We sincerely appreciate the reviewer’s insightful suggestion, which we had not considered in our original method. In our view, compared to our current implementation, the JVP-based formulation introduces one fewer approximation and therefore has the potential for theoretically even better performance.

A complete evaluation requires testing JVP on our full experimental setup (i.e., class-conditioned ImageNet and text-to-image tasks), which cannot be completed within the rebuttal period since we need to sweep the FID v.s. IS (or FID v.s. CLIP) curves. We will implement and evaluate the JVP-based variant and will update the manuscript accordingly. Once the updated version is publicly available, we welcome any further feedback or suggestions from the reviewer..
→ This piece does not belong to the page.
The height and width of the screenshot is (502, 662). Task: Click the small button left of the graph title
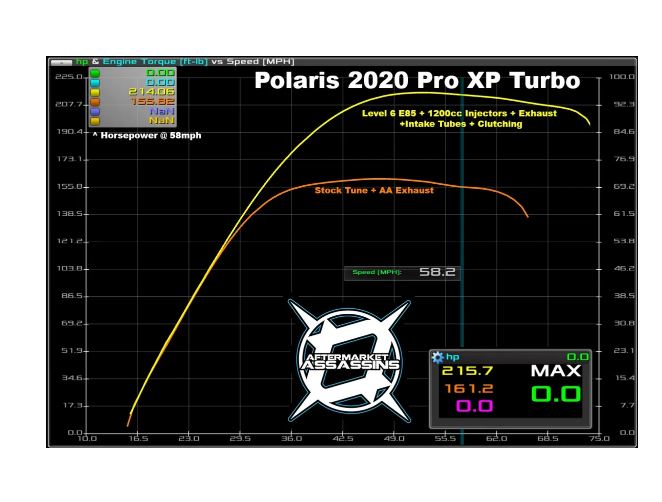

Finally, we want to thank the reviewer again for this important remark.


3. Additional Comment

Thank you so much for the feedback. We plan to release all the code for full reproducibility if the paper is accepted. Additionally, we will incorporate all discussions from the rebuttal period into the updated manuscript. Most importantly, we will implement the JVP, examine it, and add its results.

最终决定

The paper introduces Rectified Gradient Guidance (REG), a method to correct theoretical flaws in existing conditional diffusion model guidance. It shows that previous methods incorrectly scale marginal distributions and proposes scaling the joint distribution instead, establishing a valid theoretical foundation. REG approximates this corrected optimal solution to make it practical and improve conditional generation quality. Extensive experiments validate REG's superiority, showing consistent performance improvements in synthetic and real-world image generation tasks over existing techniques.

All reviewers feel positive about this paper, mainly due to the theoretical contribution and practical approximation of the proposed method. There are some concerns regarding some experiments details, which have been well addressed in the rebuttal. Please make sure to incorporate additional results and clarifications into the final version to make the paper stronger.